I pazienti che hanno ricevuto la terapia completamente orale e la terapia di combinazione hanno anche mostrato tassi di miglioramento statisticamente significativi della normalizzazione dell’ALT del 24,7% (p=0,003) e del 34,4% (p<0,0001), rispettivamente, rispetto a quelli che hanno ricevuto il placebo (7,7%) . Rispetto al gruppo peginterferone alfa, il tasso di risposta composito nel gruppo completamente orale è stato paragonabile (9,6% vs. 10,1%), mentre il tasso di risposta composito nel braccio di combinazione è stato doppio rispetto a quello del gruppo peginterferone alfa (19,2% vs. 9,6%).
I ricercatori hanno definito l’endpoint istologico secondario chiave come un miglioramento di almeno 2 punti nell’indice di attività istologica senza peggioramento del punteggio della fibrosi di Ishak come definito dalla valutazione in cieco di biopsie epatiche accoppiate (n=229) raccolte al basale e alla settimana 48. Questi endpoint sono stati raggiunti in 35 dei 66 pazienti (53%, p=0,0139) con significatività statistica nel gruppo di combinazione rispetto a 8 dei 30 pazienti (27%) che hanno ricevuto il placebo. Inoltre, la risposta è stata mostrata in 35 pazienti su 107 (33%, p=0,61) nel gruppo completamente orale rispetto al placebo, mentre la risposta nel braccio di confronto con peginterferone alfa è stata di 10 pazienti su 26 (38%).

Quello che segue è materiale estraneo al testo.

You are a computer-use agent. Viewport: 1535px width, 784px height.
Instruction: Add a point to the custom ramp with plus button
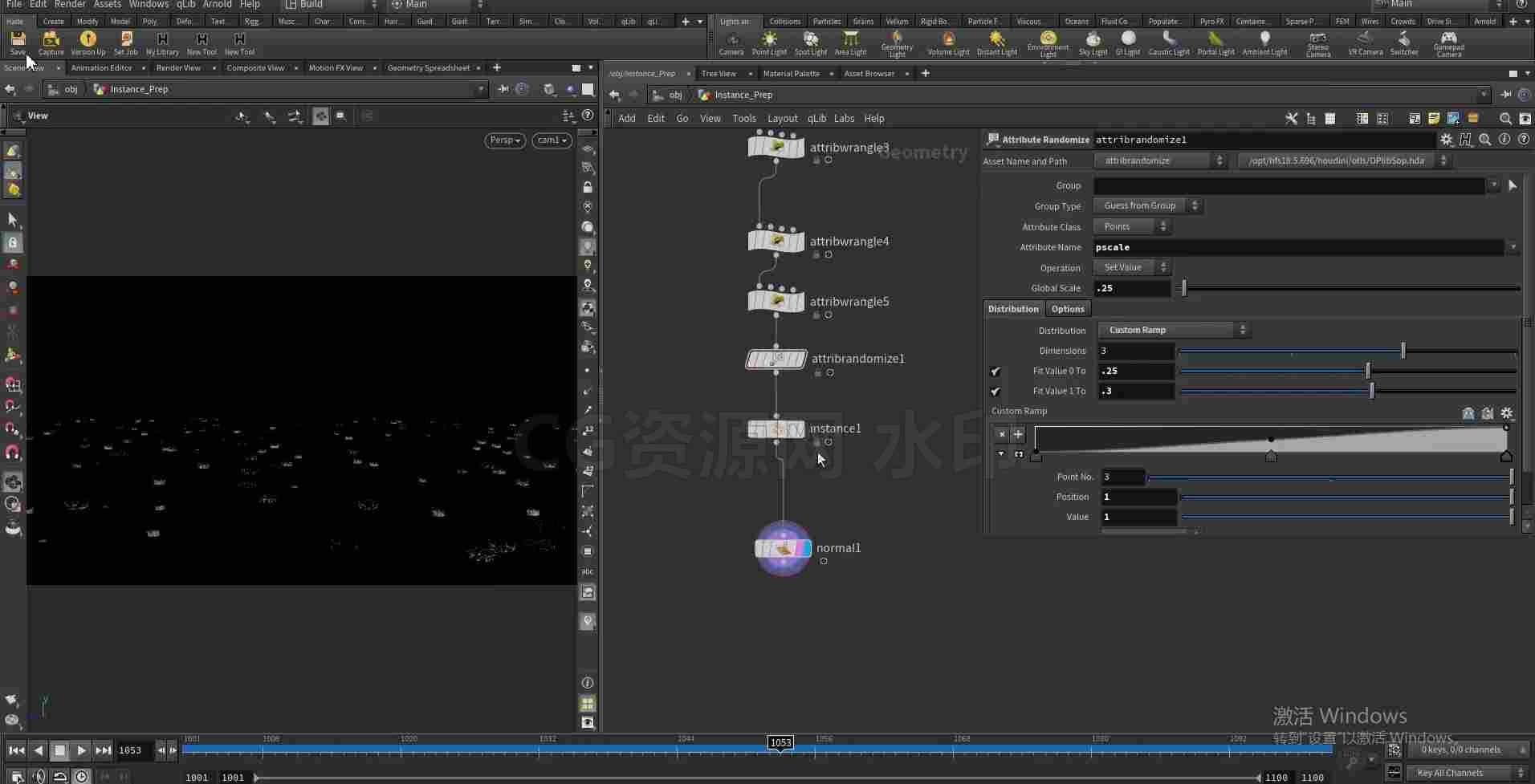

I ricercatori hanno riferito che la maggior parte degli eventi avversi emergenti dal trattamento erano di gravità lieve o moderata, con eventi avversi gastrointestinali legati a lonafarnib segnalati più frequentemente. I gruppi di trattamento con lonafarnib tutto orale hanno riportato eventi avversi gravi emergenti dal trattamento nell’8% dei pazienti e il gruppo con lonafarnib in combinazione ha riportato il 14% contro il 10% dei pazienti nel gruppo peginterferone alfa e il 4% nel gruppo placebo.
L’interruzione del trattamento è stata comune in entrambi i gruppi con lonafarnib (tutto orale: 9%; combinazione: 8%) rispetto a solo il 2% nei gruppi peginterferone alfa e placebo.
La società ha osservato che i restanti endpoint secondari – risposte virologiche, biochimiche e composite alla settimana 72 – sono ancora in fase di raccolta e verranno riportati a metà del 2023.